Location: Diet, Genomics and Immunology Laboratory2010 Annual Report
1a. Objectives (from AD-416)
ARS is interested in determining the impact of dietary induced changes in intestinal microflora that affect inflammatory aspects of obesity. In-house research has demonstrated that the pig can be used to model changes in immunological and anti-inflammatory responses to diets that correspond to changes in bacteria in the gut. Feeding a conventional diet containing added levels of fructose, fat, and cholesterol (HF/HFr/HC) compared to a conventional diet increased aspects of the metabolic syndrome in juvenile Ossabaw pigs.

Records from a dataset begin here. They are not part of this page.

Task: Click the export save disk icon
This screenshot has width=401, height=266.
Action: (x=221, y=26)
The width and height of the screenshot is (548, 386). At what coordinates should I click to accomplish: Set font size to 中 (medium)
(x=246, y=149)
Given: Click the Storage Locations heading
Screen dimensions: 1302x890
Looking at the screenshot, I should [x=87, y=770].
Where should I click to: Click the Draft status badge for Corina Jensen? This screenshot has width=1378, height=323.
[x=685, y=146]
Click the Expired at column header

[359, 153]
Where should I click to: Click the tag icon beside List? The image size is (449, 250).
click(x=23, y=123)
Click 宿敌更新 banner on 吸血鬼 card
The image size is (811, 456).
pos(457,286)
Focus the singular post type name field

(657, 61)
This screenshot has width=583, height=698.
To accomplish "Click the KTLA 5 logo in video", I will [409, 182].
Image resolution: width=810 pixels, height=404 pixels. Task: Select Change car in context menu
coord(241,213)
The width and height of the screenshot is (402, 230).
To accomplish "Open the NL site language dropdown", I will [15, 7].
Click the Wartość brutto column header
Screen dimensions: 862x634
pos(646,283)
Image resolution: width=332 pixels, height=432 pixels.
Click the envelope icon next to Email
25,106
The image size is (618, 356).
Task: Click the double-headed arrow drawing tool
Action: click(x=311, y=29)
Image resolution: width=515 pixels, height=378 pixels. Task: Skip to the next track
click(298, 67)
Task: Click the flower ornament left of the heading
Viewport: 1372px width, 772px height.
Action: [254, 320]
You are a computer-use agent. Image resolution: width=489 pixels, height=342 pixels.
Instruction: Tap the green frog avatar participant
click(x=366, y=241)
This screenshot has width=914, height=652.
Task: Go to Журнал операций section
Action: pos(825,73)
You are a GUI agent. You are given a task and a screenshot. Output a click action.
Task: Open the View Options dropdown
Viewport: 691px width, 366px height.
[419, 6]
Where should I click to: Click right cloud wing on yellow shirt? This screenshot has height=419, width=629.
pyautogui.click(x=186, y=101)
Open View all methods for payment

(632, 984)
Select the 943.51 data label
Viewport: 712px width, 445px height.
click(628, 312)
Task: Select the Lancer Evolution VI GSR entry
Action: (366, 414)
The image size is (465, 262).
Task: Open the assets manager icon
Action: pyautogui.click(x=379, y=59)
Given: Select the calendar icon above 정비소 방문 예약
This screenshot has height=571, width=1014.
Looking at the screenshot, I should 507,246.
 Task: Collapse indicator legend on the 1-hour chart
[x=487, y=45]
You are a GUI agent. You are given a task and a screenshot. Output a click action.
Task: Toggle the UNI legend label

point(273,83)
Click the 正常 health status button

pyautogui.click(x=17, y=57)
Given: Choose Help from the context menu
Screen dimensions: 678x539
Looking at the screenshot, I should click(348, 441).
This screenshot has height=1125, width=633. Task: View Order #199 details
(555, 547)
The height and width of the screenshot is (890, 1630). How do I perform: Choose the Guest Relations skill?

1b. Approach (from AD-416)
Fecal material from Ossabaw sows prior to weaning and their piglets pre- and post-weaning will be evaluated for changes in microbial populations. The analysis will provide a measure of robust changes in bacterial populations that result from dramatic changes in diet pre- and post weaning. Additional changes in bacterial populations will be evaluated following a comparative regimen of feeding a conventional diet compared to one with added HF/HFr/HC and detection of single copy genes for Bifidobacterium and Lactobacillus species measured by real time PCR along with other genera and species including Eubacteria, pan Bifidobacterium, pan Lactobacillus, Escherichia coli, Clostridium difficile, and Bacteriodes fragilis. Changes in innate and acquired immune response patterns in the local tissues and selected circulating markers in whole blood will be evaluated by gene expression, histology, and physiology. This information will be used by both ARS and the cooperator to jointly develop studies that focus on how major modifications of diet affect intestinal microbial populations associated with host change that affect intestinal health.
3. Progress Report
A component of this project has been the analysis of the intestinal bacterial populations in the Ossabaw pig; the data have shown that certain bacterial phyla virtually disappeared from the lumen of pigs on a obesigenic high fat/high fructose/high cholesterol diet and other phyla were expanded. Pigs fed a Bifidobacterium probiotic and the obesigenic diet, however, altered the distribution of bacterial genera in both the lumen and mucosa compared to those fed a probiotic-free placebo. Pyrosequencing of luminal bacterial in the colon and bacterial associated with colonic mucosal tissue showed changes that were dependent on the diet and on the probiotic. Associations between these changes in bacterial populations and inflammatory and metabolic parameters in the host can be linked to control strategies. These studies provide a solid foundation for additional testing of diet and food-derived compounds thought to prevent or ameliorate expression of chronic disease and to determine mechanisms of action at the molecular, cellular, and whole-animal level. Activities are monitored by the ARS scientists involved through periodic meetings, email, and conference calls with scientists at George Mason University.